AUFGABEN -
a: Übertrage aus dem Text zum Karfreitag den Satz „Am Karfreitag hoffen wir darauf, dass Gott die Not sieht und sie wendet.“ ins Englische.
b: Erkläre in ein bis drei Sätzen, warum laut dem Text zum Karfreitag an diesem Tag Gottesdienst gefeiert wird und weshalb das auch in diesem Jahr möglich ist.

SEITE -
====

Ja – es ist zum Weinen. Es gibt diese Orte, an denen Menschen sich verzweifelt und zutiefst verlassen fühlen. Hier mitten im Ruhrgebiet in Essen: meine alte Nachbarin, die sich angesichts des momentanen Kontaktverbotes große Sorgen macht; die einsam ist und sich unsicher fühlt. Der Krankenpfleger im Krankenhaus, der selber Angst hat, infiziert zu werden… Die Ängste und Verlassenheiten wahrnehmen und gemeinsam aushalten – auch darum geht es am Karfreitag.
Genau deshalb feiern wir am Karfreitag Gottesdienst – wenn auch in diesem Jahr auf ungewöhnliche Weise, aber unsere Gebetsgemeinschaft ist ja nicht an den Kirchraum gebunden.
So schwer, wie wir uns im Alltag mit dem stillen Feiertag, dem Karfreitag, tun – so dankbar bin ich in diesen unruhigen Zeiten dafür, dass er mich mit seiner Stille unterbricht. Dass er mir Raum und Zeit schenkt für die ehrliche und wütende Klage. Und dass ich diese Wut und Klage nicht herunterschlucken muss, sondern sie laut herausschreien darf. Im Gebet in der Gestalt der ehrlichen und wütenden Klage: Warum dieses Leid? Warum diese Not?
Am Karfreitag hoffen wir darauf, dass Gott die Not sieht und sie wendet. Denn es geht um Hoffnung angesichts des Leidens und angesichts des Todes. Hoffnung, die sich niemand selbst verschaffen kann. Sie kommt tatsächlich von außen her, von Gott, der Jesus vom Tode auferweckt. So unglaublich und unglaubwürdig dies auch klingt – wenn unsere Macht endet, Leben zu halten und zu bewahren, dann endet noch nicht Gottes Macht.
Das Kreuz – es streckt sich mit seinen Koordinaten von der Erde zum Himmel – als trotzige Hoffnung darauf, dass Gott sich auch angesichts der Coronakrise den vielen Toten nochmals schöpferisch zuwendet. Denn mit der Auferweckung des Gekreuzigten hat er uns allen versprochen, dass wir nicht im Tod bleiben.

====

BEREITGESTELLTE DATEN -
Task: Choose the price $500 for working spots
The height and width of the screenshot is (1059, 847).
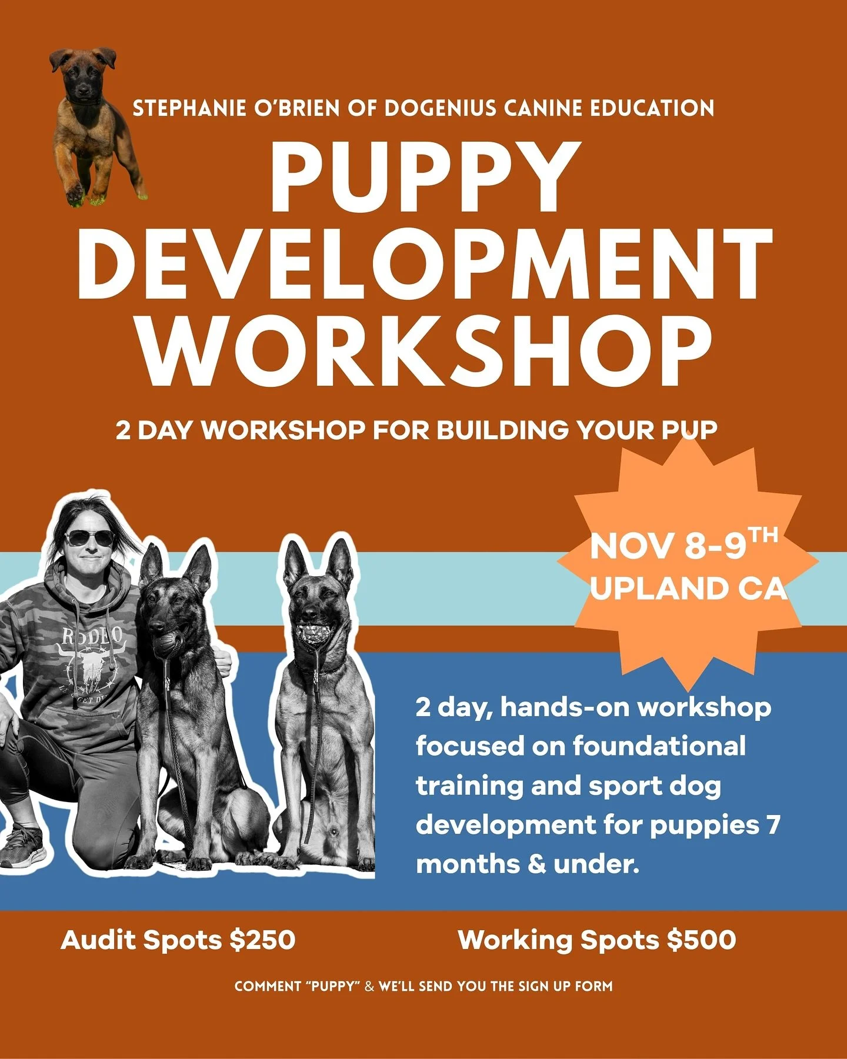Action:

====

ANTWORTEN JE AUFGABE -
a: On Good Friday we hope that God sees the need and turns it around.

b: Am Karfreitag geht es auch darum, die Ängste und Verlassenheiten der Menschen wahrzunehmen und gemeinsam auszuhalten, und genau deshalb wird Gottesdienst gefeiert. Dass dies in diesem Jahr auf ungewöhnliche Weise geschehen kann, liegt daran, dass die Gebetsgemeinschaft nicht an den Kirchraum gebunden ist.